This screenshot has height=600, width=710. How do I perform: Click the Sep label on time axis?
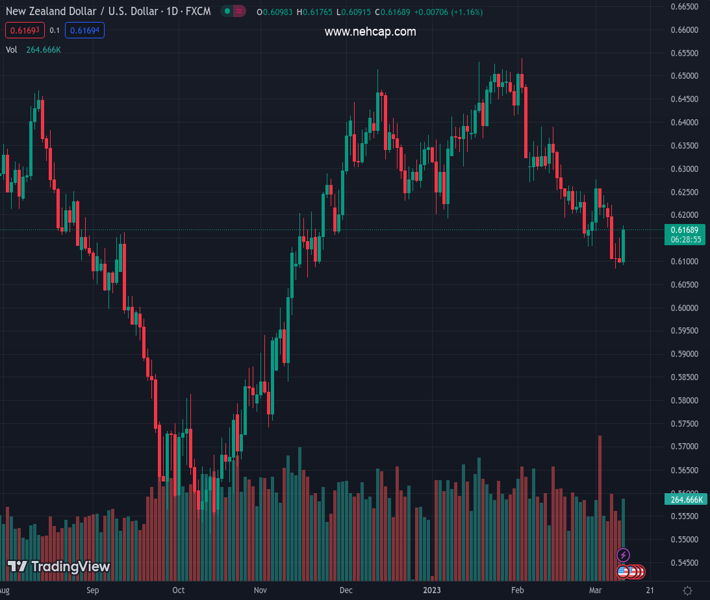point(92,590)
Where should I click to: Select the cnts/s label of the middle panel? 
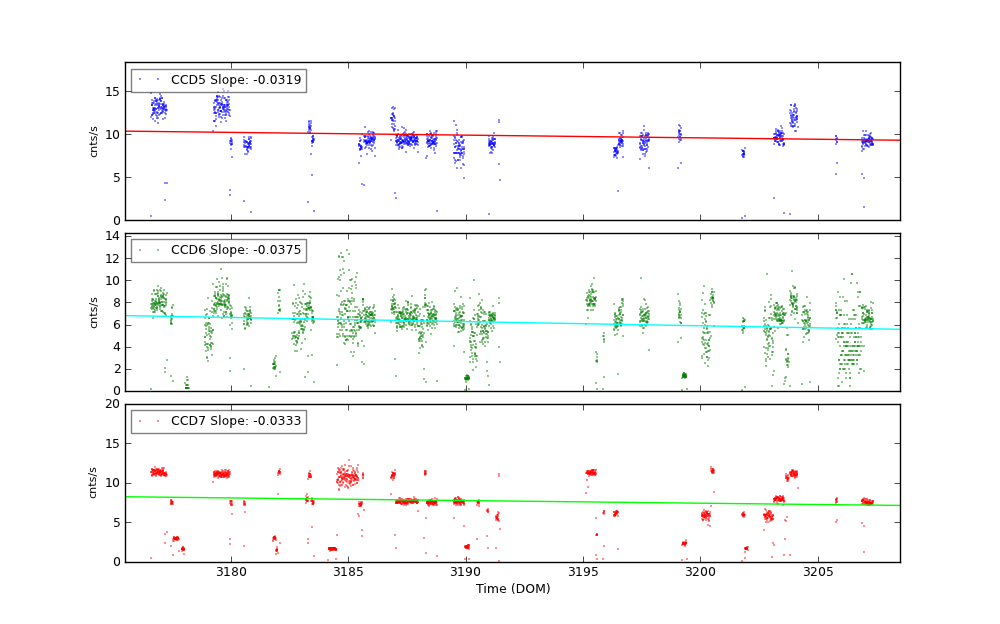(x=94, y=312)
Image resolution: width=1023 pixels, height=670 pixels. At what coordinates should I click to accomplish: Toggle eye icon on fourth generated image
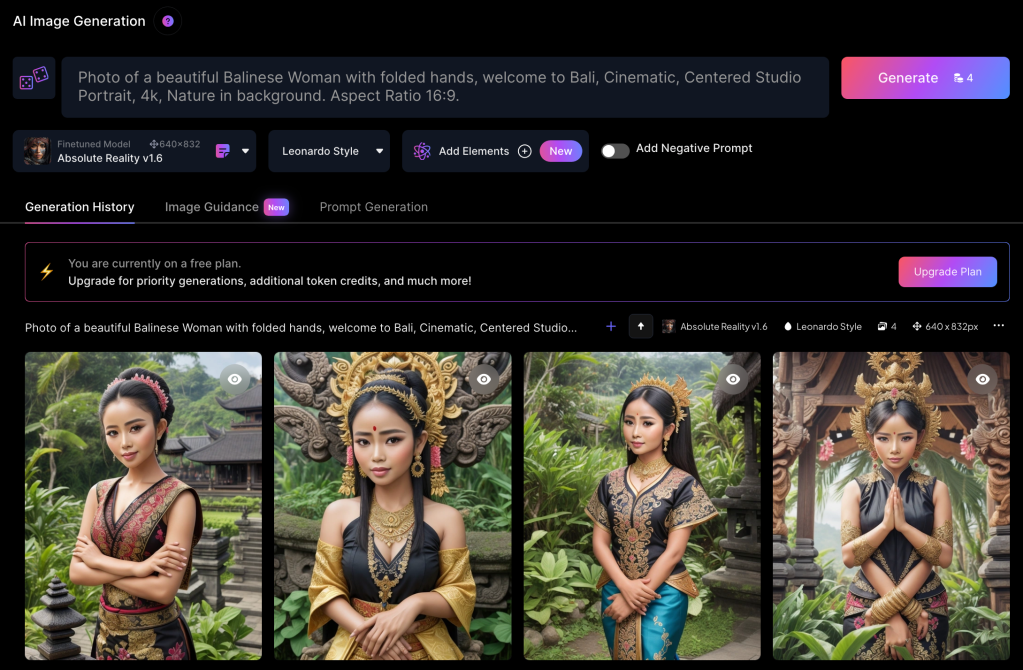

********

▶ _Problem statement_: Retype the records above exactly, and keep any picture out of what you write.

▶ _Response to this task_:
This screenshot has height=600, width=710. How do I perform: Click the Sep label on time axis?
point(92,590)
Where should I click to: Select the cnts/s label of the middle panel? 
(x=94, y=312)
Image resolution: width=1023 pixels, height=670 pixels. At what coordinates should I click to accomplish: Toggle eye icon on fourth generated image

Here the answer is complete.